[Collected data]
· · · · ·
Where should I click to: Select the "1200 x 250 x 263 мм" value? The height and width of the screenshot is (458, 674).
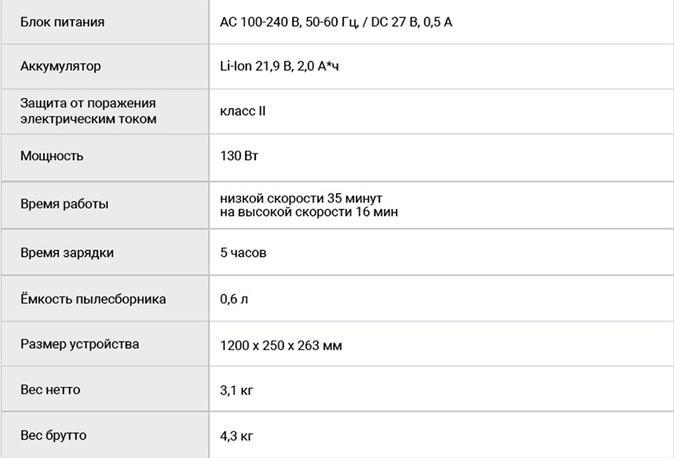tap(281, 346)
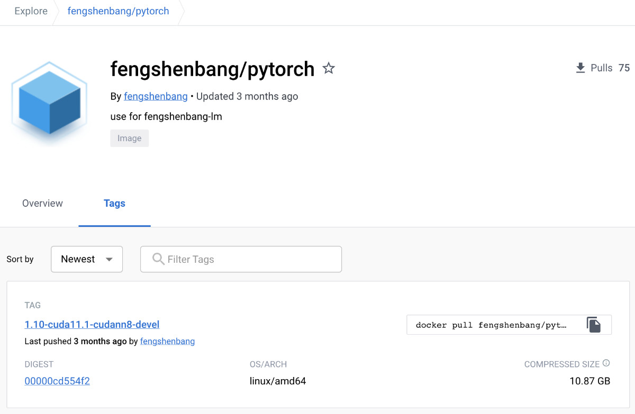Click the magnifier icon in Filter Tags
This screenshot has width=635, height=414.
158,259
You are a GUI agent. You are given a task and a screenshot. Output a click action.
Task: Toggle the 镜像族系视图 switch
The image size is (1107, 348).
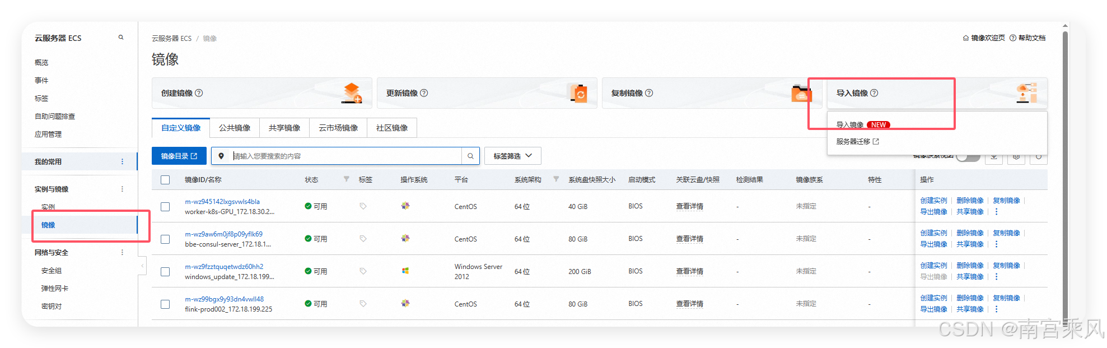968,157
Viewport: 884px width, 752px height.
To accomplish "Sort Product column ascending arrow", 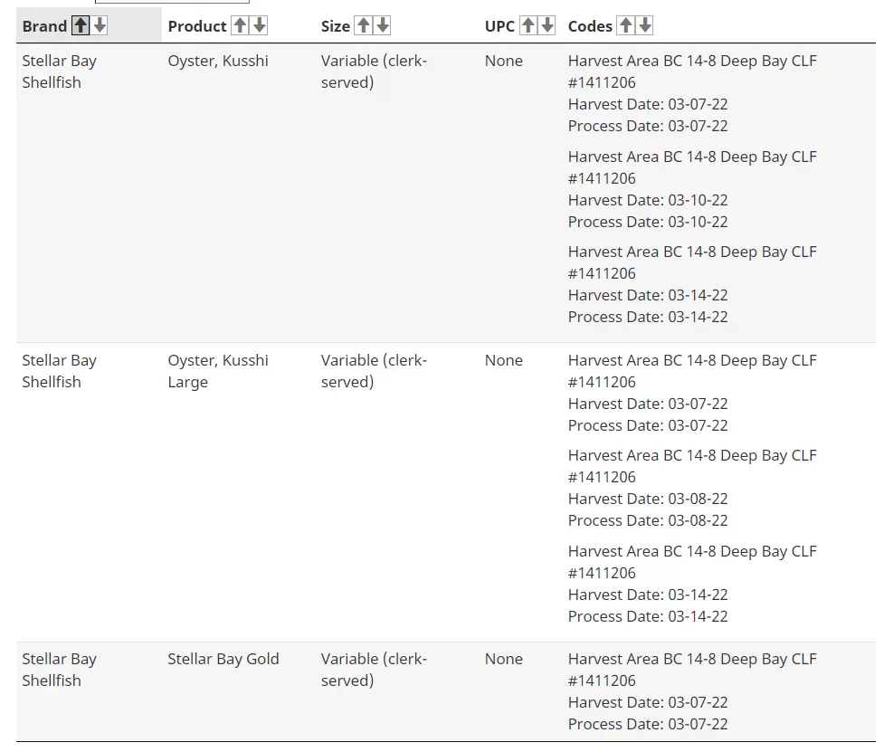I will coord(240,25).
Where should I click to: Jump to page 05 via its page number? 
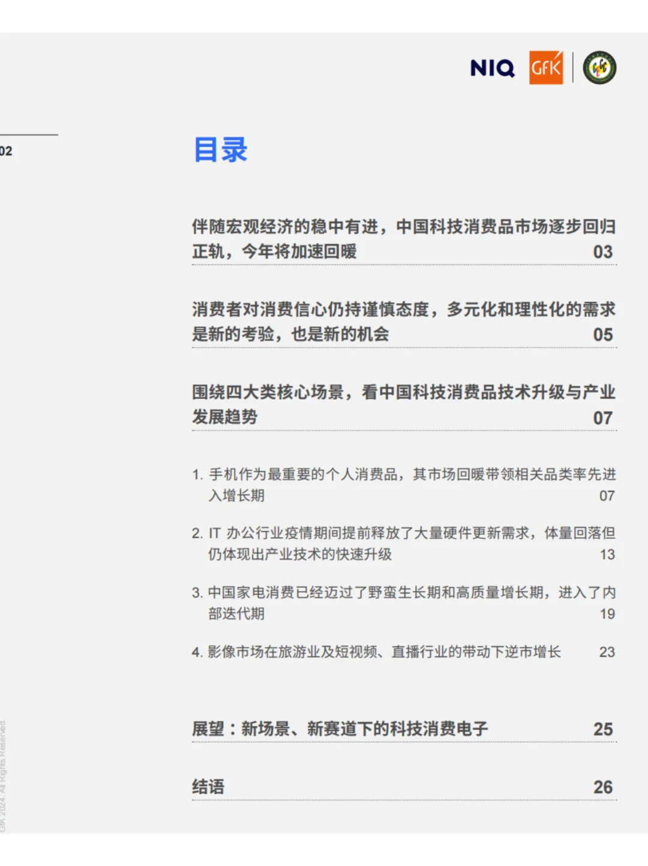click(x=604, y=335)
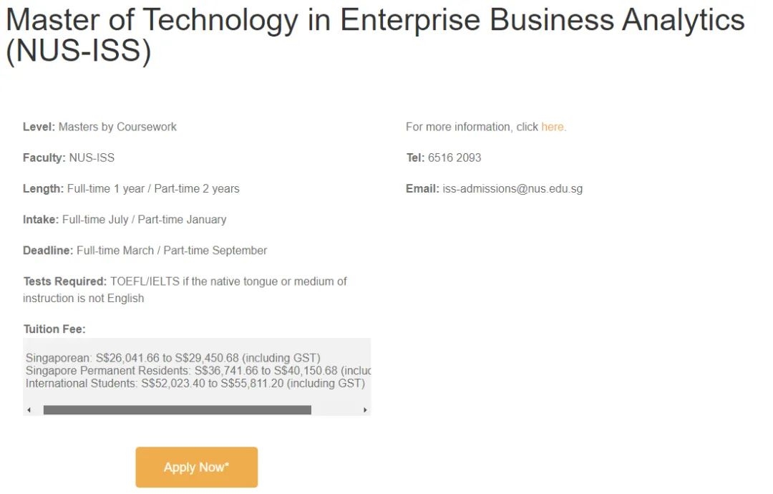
· · · · ·
* _Exercise_:
From the line that contains "Where should I click to: Jump" to the last line of the records above, copy each line exactly, both ends included, and leave the pictures out.

* _Task result_:
Where should I click to: Jump to page 05 via its page number? 
click(x=604, y=335)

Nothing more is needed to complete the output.